:: WORK TO COMPLETE ::
Restate the passage on relationships and consumer habits, starting with "Our neurobiology makes" and going on through "that sustains us.", substituting "persist" for "persevere".

:: EXCERPTED PASSAGE ::
>>>>>

Our neurobiology makes intimate connection an indispensible part of our self-regulatory structures, both physically and emotionally. For that reason, we need to persevere in our relationships, not only with our intimate partners but also with family, friends, and others with whom we share our lives. There is no other path if we hope to develop the intimacy that sustains us.
But with our consumer oriented focus on “what can you do for me,” we squander opportunities for intimacy. Instead of doing the hard work of relationship, we move on. In the end, our relationships are, far too often, limited and transient. The close, mutually cooperative, and enduring connections with others – so essential to our emotional well being – perpetually elude us.
People who take this approach to relationship often think they are taking charge of their lives. But this belief is illusory. Like me, sitting at a banquet prepared by others, their stance is passive. As consumers, their options are actually limited and constricted: Either take what is being offer – or leave it. There is no opportunity to struggle, learn and grow in the crucible of relationship; to be an active participant in the creation of the relationship.
This same process – at work in our intimate relationships – has massively infected our larger communities as well. In Bowling Alone, Robert Putnam documents a massive decline in our communal involvements in the last half of the 20th century. And our consumer mindset is a prime cause.
When it comes to our communal organizations, most of us are like shoppers pushing a cart down the Acme aisle. The question we instinctually ask is this: What can this organization do for me?
What is lost in the process is a sense of involvement and ownership; an instinct to contribute to the organization’s growth and effectiveness. Instead, we join to get something and feel little, if any, obligation to volunteer for the many necessary but thankless jobs that keep the organization alive and vibrant. And, of course, we are all too ready to leave when difficulties arise (as they inevitably must), and the fun part of our participation is compromised in any meaningful way.

<<<<<

:: GIVEN DATA ::

>>>>>

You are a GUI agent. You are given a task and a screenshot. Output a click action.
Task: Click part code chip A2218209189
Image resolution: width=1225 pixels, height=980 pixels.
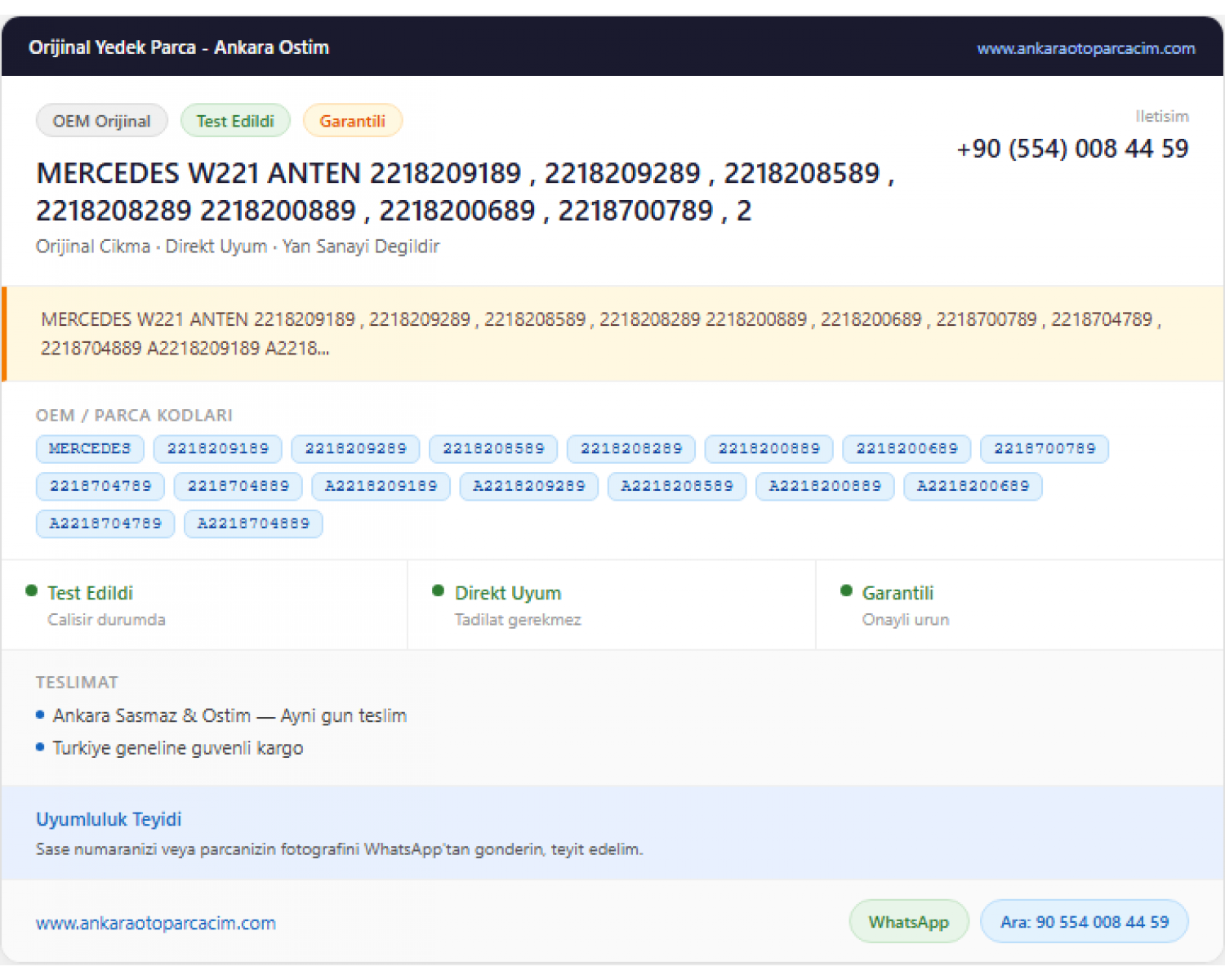click(381, 486)
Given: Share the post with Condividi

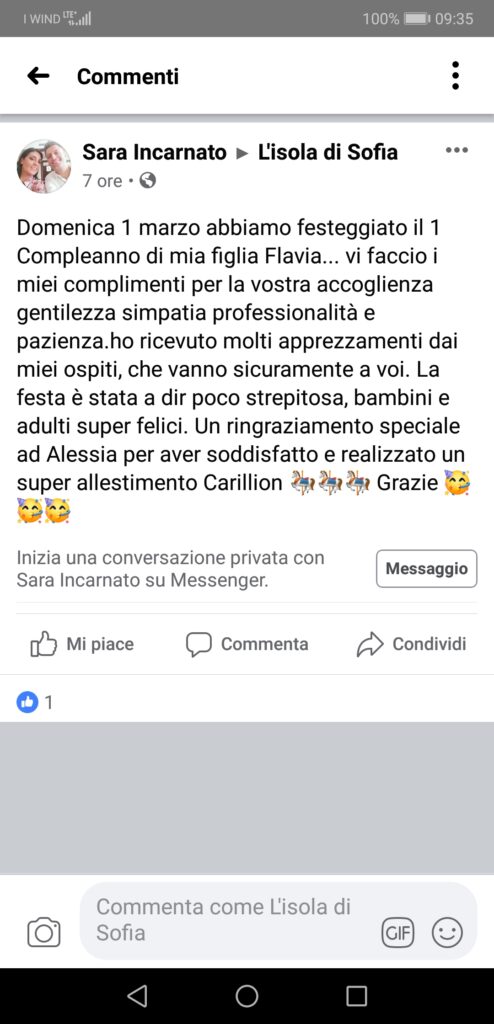Looking at the screenshot, I should pos(412,645).
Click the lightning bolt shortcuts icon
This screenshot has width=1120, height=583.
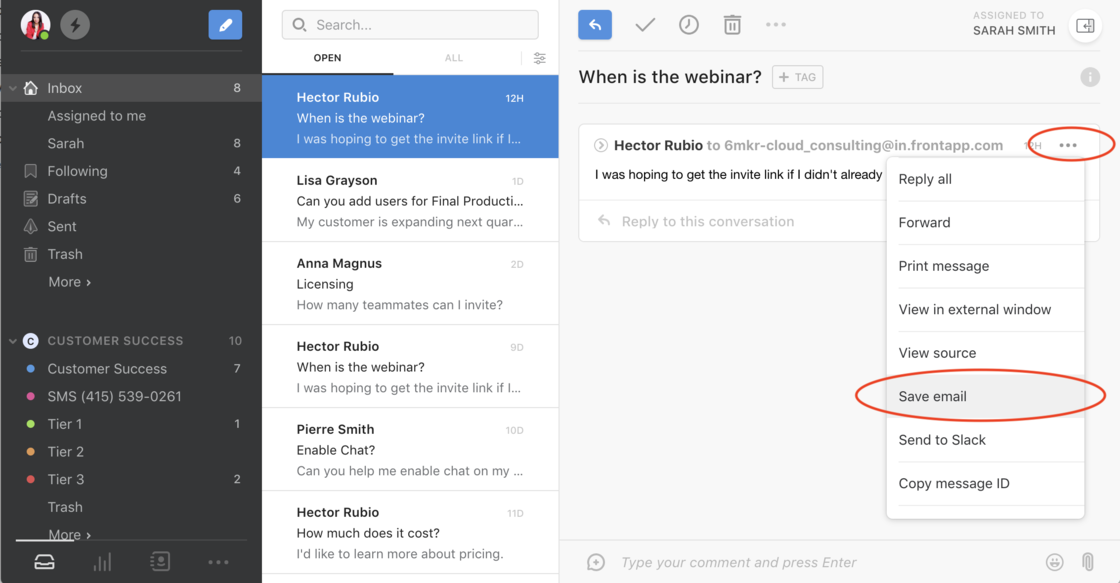click(x=74, y=24)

<<<<<

:: THE COMPLETED TASK ::
Our neurobiology makes intimate connection an indispensible part of our self-regulatory structures, both physically and emotionally. For that reason, we need to persist in our relationships, not only with our intimate partners but also with family, friends, and others with whom we share our lives. There is no other path if we hope to develop the intimacy that sustains us.